Пастух, продолжая держать наготове хлёсткий кнут, сердитым взглядом проводил, пружинисто петляющую ломаными кругами по лугу, скотину. Затем бросил на оторопевшего путника прямой проницательный взгляд, и, не проронив ни слова и вскинув на плечо ружьецом короткое кнутовище, обогнул громоздкий стог, свернул в сторону кладбища и мгновенно исчез, растворившись в белёсой дымке, обособленным островком окутавшей вечное пристанище.
«Странный, однако, какой-то старикашка…незнакомый…» - подумалось, когда тот оглянулся напоследок, словно что-то вопрошая и ожидая скорого ответа.
Старик выглядел приблудившимся ряженым с фольклорного фестиваля артистом-любителем с белым мочалом длинной бороды. На худых плечиках его болталось допотопное короткое пальтецо. «Наверно, это и есть армячок?» - удивился мысленно Юшков. На ногах – лапоточки с холщовыми портянками, опутанными крест-накрест веревочным шнуром. «Не онучи ли то?» - вновь полюбопытствовал у себя.
Белобрысого лобастого старика не стало, а с той стороны, куда ускакала бешеная животинка, вновь донёсся широкий и мутный шум. Зрение и слух обострились, прикованные к напряжённому пространству. И вот уже ясно и отчетливо от земли пробежала внутренняя дрожь, а шум, пробиваясь вначале слабо-слабо, накатил вдруг мощно, затопив собой всю обозримую округу.
Вскинулся обзорным взглядом: пустынно – но верно предугадывалось, что пустота, тая в себе нечто до срока, явно обманчива, да и гул, новой волной пробивающийся из-под земли, набухая хлюпающим резким звуком и разрывая, как ветхое полотнище, луговину, выбросился вспененным мутным ключом наружу, а навстречу Юшкову выдвинулось нечто, выплясывающее на тоненьких ножках и подволакивающее за собой запах сырой, приторно-сладкий до тошноты.

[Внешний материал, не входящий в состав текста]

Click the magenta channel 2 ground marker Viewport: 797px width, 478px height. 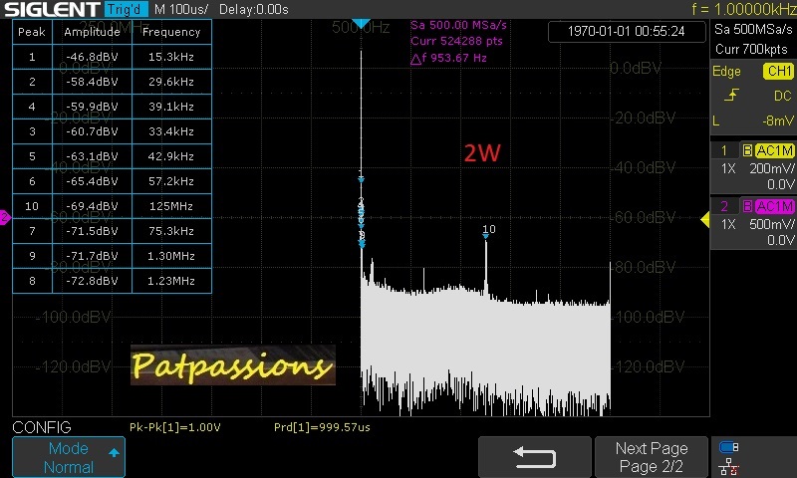coord(4,217)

Это нечто отдалённо смахивало на гриб поганку с нахлобученным на усмехающуюся усатую физиономию колпачком, из-под которого выстреливали круглые зеленые глаза. Вслед тонконогому, усилив колебания почвы, мелкими зверьками вынырнули подземные жители и, странным диким сборищем заполнив мокрый лог, призрачно закишели там.

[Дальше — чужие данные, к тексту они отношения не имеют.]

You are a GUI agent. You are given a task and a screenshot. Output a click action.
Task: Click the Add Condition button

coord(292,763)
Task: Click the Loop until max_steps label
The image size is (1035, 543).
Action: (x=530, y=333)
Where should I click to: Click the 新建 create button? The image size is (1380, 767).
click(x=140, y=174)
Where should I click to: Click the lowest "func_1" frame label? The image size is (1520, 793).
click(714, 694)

Увидел: у затвердевшего в дали рубежа иное нечто упало жирной каплей и, вычернив до серой мглы воздушный объём, бурым месивом наступало за трескучим шумом, но не растекалось огромной лужей, а, уплотнившись, формировалось в густую массу, - и вот уже оно шевелилось, извивалось…
Первой мыслью, млея от подступающего ужаса, было – убежать зараз далеко, однако что-то словно останавливало в скором желании, сдерживало ход, привлекало исподволь, да и, вычленившись из бесформенной массы, толпа, заполняя луг, притягивала своим возбуждением, слившимся воедино человеческим лицом, всасывала тайным обещанием власти. Ясно просматривалось, как наглухо законопаченное пространство разрывалось многотысячной стукотней нетерпеливых ног и буйством огромной, жарко дышащей толпы.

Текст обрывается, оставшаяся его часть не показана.